- Balata Location in French Guiana
- Coordinates: 4°53′12″N 52°20′13″W﻿ / ﻿4.8866°N 52.3369°W
- Country: France
- Overseas region: French Guiana
- Arrondissement: Cayenne
- Commune: Matoury

Area
- • Total: 0.59 km^{2} (0.23 sq mi)

Population (2018)
- • Total: 2,067
- • Density: 3,500/km^{2} (9,100/sq mi)

= Balata, French Guiana =

Balata (/fr/) is a town in the commune of Matoury in French Guiana. It is located at the junction of RN1 and RN2, and started as a Haitian shanty town.

==History==
Balata is named after the nearby Balata Creek. It is located at the junction of RN1 and RN2 in Matoury.

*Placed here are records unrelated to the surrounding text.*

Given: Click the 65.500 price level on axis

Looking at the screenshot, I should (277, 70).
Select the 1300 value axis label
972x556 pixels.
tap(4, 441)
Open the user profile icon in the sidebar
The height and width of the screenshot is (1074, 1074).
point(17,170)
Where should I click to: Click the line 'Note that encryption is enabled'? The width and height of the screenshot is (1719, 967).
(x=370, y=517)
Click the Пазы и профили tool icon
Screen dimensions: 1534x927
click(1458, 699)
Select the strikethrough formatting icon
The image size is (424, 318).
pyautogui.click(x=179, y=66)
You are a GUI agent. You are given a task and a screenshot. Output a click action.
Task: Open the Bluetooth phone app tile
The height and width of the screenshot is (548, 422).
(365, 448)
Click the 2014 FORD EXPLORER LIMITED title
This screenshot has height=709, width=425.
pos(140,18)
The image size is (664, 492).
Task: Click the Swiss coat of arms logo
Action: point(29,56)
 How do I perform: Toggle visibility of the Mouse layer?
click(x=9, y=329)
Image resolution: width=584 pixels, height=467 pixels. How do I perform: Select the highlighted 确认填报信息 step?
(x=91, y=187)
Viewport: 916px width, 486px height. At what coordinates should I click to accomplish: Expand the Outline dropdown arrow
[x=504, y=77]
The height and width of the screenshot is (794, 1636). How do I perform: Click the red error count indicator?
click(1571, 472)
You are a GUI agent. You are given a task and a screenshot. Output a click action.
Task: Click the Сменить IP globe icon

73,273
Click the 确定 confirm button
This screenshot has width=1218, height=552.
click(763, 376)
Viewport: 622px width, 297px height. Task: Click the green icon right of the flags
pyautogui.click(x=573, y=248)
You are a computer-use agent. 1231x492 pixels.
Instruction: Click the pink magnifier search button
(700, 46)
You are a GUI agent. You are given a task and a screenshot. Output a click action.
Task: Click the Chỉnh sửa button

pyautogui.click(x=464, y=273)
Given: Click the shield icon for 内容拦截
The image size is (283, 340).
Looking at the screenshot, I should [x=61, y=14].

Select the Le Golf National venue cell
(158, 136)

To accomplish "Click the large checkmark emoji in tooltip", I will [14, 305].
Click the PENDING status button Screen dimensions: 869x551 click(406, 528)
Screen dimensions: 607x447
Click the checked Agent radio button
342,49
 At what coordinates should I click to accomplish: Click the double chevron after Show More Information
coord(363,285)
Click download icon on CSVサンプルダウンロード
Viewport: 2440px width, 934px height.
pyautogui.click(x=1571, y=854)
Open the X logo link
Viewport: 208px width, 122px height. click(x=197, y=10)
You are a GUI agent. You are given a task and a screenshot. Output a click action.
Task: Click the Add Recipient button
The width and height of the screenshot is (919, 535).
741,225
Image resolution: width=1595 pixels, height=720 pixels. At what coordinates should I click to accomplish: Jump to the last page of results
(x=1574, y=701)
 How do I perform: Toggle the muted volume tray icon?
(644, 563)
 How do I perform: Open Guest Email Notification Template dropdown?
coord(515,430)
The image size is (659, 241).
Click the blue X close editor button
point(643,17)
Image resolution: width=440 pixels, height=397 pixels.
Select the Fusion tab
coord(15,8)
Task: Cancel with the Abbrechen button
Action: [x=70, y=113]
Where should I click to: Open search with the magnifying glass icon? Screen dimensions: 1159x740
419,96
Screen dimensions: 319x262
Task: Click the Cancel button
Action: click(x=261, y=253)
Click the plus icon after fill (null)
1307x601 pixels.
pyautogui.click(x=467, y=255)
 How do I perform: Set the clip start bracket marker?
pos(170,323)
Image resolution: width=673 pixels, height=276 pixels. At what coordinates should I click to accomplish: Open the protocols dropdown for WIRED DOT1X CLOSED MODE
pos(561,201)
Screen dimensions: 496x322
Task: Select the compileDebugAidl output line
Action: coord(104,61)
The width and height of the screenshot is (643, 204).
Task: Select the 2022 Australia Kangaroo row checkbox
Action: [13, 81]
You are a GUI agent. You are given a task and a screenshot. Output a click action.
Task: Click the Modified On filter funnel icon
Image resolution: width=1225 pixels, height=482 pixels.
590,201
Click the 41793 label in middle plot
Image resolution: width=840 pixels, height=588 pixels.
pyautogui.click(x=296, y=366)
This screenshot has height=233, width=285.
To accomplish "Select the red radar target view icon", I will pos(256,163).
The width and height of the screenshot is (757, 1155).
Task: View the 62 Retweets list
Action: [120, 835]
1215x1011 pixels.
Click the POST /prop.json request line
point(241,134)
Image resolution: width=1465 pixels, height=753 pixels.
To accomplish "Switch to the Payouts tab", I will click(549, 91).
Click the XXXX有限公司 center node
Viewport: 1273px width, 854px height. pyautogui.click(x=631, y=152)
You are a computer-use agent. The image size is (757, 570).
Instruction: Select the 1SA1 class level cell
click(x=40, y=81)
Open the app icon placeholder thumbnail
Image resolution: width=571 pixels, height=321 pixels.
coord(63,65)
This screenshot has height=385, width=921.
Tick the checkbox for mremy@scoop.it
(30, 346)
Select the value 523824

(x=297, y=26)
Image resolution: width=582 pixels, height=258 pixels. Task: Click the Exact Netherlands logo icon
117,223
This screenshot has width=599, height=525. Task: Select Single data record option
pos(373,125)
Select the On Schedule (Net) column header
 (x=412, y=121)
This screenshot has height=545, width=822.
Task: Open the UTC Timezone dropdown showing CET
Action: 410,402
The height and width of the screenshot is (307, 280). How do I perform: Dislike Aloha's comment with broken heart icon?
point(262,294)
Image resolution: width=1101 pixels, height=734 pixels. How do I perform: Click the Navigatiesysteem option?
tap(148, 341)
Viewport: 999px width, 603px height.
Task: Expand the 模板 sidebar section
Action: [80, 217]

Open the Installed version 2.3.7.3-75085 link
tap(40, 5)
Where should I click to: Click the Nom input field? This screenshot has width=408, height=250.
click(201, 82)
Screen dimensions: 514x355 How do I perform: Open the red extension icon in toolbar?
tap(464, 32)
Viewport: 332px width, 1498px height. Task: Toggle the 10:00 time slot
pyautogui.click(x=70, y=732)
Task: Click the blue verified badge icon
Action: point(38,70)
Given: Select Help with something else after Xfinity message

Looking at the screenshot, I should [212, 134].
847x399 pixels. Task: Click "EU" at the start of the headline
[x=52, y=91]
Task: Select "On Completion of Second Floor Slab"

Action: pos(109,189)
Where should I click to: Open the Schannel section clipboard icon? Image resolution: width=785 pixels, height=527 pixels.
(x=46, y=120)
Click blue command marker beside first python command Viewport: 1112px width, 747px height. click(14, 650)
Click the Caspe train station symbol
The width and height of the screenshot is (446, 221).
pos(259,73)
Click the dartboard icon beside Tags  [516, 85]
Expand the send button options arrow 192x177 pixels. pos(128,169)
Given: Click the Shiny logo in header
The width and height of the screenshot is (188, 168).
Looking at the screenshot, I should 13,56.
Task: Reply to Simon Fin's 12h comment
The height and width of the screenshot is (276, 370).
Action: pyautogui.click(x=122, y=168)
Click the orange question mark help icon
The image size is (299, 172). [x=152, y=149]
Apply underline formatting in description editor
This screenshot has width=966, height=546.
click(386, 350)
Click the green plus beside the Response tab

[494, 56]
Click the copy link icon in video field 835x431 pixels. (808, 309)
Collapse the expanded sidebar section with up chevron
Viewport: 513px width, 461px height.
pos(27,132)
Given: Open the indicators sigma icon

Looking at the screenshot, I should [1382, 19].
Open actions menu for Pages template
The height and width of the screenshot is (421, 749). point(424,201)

Haitian emigration to French Guiana started in the late 1960s, and accelerated from the late 1980s onwards. At first, they settled among the Haitians already living in Cayenne. Starting in 1995, shanty towns like Balata appeared on the outskirts of the urban area. Many of the settlers either bought or rented the land. By 2005, only a third of the residents were squatting.

The favourable position at the junction of two main roads, triggered suburbanisation in the area. Family Plaza, a 30,000 m^{2} commercial centre with shopping mall, a golf course, and the Lycée Balata, a high school, were constructed in Balata.

Balata, a neighbourhood of Matoury, is listed as a QPV, a problematic urban area needing attention, because of its crime rate

==Bibliography==
- Romanovski, Zéphirin (2008). "Les stratégies d'accès au logement des Haïtiens dans l'agglomération de Cayenne comme facteurs de restructuration urbaine"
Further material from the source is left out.